Here, British Prime Minister Gordon Brown has a major opportunity to build on his newly won reputation as a decisive economic leader and to do some real good. He is right to propose that the role and finances of the IMF are beefed up massively. We now live in a world in which private capital flows run into trillions of dollars, yet the IMF has only US$250 billion of lending power. It needs up to US$1 trillion, as does the World Bank. Brown has won Saudi commitment to replenish the IMF’s coffers and begun to get some real momentum. Equally, his call for a coordinated global fiscal injection of funds is also right, as is his desire to create a college of international regulators.
So far so good, but his capacity to emerge in pole position as the summit’s broker depends on going much further. For a start, the UK should take a lead by declaring we are prepared to offer the IMF up to £25 billion (US$37 billion) and persuade the Europeans to do the same. Brown should also go back to Bretton Woods basics. He should propose the end of floating exchange rates and argue for a system of managed exchange rates between the euro, dollar and yen to bring back more predictability into the system. The US, EU and Japanese governments would undertake, as in the first Bretton Woods, to take whatever economic action is needed to maintain stability between their exchange rates. He should be uncompromising about the need to end the destabilizing role of tax havens as sources of dodgy lending and tax avoidance.
REGULATION
Then there is the matter of improving the financial system’s own risk-handling mechanisms. Here, Brown’s position is less robust than it should be. He advocates more effective cross-border financial regulation, but not so much as to endanger the City of London’s standing as home of minimal regulation. He must change tack. For example, he should take the lead in proposing that the global trade in financial derivatives be organized in licensed exchanges.

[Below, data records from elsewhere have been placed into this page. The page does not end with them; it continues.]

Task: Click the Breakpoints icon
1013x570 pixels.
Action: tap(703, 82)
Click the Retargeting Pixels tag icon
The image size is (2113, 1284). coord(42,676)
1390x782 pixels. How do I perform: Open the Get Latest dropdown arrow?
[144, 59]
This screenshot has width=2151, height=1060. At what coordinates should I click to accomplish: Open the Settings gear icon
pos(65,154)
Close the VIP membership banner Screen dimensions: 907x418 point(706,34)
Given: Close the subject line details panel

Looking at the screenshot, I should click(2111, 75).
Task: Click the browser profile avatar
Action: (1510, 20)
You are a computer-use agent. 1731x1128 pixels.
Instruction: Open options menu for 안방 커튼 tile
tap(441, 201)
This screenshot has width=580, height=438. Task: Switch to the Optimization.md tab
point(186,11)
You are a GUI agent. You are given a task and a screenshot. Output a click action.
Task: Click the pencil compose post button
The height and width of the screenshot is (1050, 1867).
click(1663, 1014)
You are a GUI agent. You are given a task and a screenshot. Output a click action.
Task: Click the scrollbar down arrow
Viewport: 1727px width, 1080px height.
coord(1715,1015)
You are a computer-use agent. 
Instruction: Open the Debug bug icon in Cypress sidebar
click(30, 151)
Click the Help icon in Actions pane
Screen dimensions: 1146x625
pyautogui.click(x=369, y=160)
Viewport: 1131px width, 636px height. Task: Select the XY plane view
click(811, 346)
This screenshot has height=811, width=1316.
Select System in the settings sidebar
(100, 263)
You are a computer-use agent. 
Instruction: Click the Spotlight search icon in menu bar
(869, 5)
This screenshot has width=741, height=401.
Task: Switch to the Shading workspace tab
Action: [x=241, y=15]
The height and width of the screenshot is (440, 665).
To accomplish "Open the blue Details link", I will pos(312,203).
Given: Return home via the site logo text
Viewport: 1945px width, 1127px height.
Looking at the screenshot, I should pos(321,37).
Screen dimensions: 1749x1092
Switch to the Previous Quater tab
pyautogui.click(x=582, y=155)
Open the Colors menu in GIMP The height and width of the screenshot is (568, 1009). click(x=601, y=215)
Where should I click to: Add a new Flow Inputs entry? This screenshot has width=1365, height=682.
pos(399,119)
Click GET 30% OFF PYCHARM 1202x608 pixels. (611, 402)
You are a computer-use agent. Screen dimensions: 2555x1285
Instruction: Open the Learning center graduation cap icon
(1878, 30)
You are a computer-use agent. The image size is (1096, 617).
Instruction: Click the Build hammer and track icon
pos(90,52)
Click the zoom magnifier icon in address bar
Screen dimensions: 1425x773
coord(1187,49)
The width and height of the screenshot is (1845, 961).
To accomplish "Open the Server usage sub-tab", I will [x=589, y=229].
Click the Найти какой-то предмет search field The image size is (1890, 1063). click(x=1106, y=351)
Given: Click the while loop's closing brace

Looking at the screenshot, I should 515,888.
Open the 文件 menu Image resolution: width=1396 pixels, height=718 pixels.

And having led the way in requiring banks to recapitalize themselves, he should now block Barclays’s plan to do so with very expensive sovereign wealth fund cash, a proposal that is scandalizing Barclays customers, shareholders and other Western governments. Banks everywhere are wondering whether they should follow Barclays’ behavior and focus on repaying government funds fast, so undermining the entire global recapitalization exercise and prioritization of new lending. Instead, Barclays should be obliged to take government cash like the rest of the banks.
There is a Bretton Woods II deal to be done. The EU, the US and Japan accept the need to strengthen the IMF. There is also a strengthening will to organize the financial derivatives markets into global exchanges and to influence the price at which these gambling chips change hands.
But this is only a fraction of what is necessary. There needs to be a paradigm shift toward greater acceptance of global principles, rules and governance by both banks and governments. We need global rules on the terms and means by which banks are recapitalized and how banks are bailed out of their bad loans. Banks need to accept that the world has changed. We need global rules on hedge funds, tax havens and derivative trading.